MVVM is the lingua franca of WPF developers because it is well suited to the WPF platform, and WPF was designed to make it easy to build applications using the MVVM pattern (amongst others).
MVVM is a way of creating client applications that leverages core features of the WPF platform, allows for simple unit testing of application functionality, and helps developers and designers work together with less technical difficulties.
This is not a good idea in my mind. Because a really big part why MVVM is so good in WPF, is the WPF bindings infrastucture. WinForms doesn't have such abilities, binding support is way lower. That is why WinForms use MVP pattern, where Presenter is responsible for providing data to the view.
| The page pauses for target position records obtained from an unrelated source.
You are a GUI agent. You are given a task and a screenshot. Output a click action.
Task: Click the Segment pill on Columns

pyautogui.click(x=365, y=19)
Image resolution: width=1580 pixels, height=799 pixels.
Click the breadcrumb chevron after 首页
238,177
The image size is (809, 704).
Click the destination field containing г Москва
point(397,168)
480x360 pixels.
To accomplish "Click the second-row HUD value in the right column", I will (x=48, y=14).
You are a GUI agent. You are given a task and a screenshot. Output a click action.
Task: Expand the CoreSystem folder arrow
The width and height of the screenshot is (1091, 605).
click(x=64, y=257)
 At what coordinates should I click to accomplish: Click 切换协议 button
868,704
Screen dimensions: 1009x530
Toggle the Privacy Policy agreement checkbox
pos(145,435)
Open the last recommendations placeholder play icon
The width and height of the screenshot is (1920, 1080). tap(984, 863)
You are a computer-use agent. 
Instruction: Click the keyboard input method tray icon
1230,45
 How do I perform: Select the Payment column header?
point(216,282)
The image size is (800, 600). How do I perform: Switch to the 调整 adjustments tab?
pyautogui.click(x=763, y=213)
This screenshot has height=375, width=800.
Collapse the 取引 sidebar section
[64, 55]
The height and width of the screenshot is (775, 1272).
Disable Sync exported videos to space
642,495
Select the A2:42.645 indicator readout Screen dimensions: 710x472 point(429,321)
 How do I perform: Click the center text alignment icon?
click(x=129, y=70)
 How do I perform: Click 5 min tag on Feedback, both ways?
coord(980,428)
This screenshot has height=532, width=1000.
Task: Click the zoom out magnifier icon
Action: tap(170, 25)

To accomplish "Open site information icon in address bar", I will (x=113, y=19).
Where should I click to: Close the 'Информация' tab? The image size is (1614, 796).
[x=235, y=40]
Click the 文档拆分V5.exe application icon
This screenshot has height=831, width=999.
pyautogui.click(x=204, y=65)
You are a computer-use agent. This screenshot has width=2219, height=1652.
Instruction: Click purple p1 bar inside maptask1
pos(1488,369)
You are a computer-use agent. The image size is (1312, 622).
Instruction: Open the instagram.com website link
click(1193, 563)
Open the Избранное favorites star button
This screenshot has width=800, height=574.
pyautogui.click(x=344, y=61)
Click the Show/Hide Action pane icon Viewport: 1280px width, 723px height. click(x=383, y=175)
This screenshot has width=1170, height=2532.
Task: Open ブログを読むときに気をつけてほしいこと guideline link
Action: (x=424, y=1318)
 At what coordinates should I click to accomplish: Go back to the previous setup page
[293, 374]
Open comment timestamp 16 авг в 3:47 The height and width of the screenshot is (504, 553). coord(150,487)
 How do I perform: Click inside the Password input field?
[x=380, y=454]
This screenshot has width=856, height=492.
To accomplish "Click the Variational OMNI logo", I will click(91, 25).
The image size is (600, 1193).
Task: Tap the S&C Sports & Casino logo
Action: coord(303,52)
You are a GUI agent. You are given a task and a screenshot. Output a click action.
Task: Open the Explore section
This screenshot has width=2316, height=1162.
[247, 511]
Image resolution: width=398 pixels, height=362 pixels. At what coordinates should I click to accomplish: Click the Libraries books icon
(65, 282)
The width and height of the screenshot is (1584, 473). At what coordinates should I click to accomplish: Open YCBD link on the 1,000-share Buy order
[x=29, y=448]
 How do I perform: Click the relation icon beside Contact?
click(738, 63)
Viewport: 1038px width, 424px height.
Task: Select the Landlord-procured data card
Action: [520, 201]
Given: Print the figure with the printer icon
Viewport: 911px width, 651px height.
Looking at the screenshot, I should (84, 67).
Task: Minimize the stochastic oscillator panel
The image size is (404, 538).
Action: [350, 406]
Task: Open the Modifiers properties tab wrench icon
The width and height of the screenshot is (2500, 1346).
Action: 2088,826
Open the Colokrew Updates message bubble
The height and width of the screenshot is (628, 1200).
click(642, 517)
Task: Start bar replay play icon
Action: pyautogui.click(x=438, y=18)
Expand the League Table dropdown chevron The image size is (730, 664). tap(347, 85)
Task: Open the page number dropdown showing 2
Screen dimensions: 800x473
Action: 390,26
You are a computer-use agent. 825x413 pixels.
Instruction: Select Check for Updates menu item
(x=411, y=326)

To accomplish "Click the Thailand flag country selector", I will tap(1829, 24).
You can try writing purely MVVM models, but then you'll have to write quite a lot of ugly code inside your views in order to bind to the models and update them. I would suggest stick to MVP, as this is quite a good aproach for WinForms, it creates well structured components, and then it is easy to recreate the same functionality in WPF and MVVM.
As per other respondents the problem here is the presentation layer, which WinForms doesn't handle as easily as WPF.
That said, based on my experience, many legacy WinForm applications have a lot of business and data layer logic in the forms code.
I see no reason why you shouldn't ensure that the code is separated out into distinct data layer, business logic and GUI in preparation to a possible move to WPF.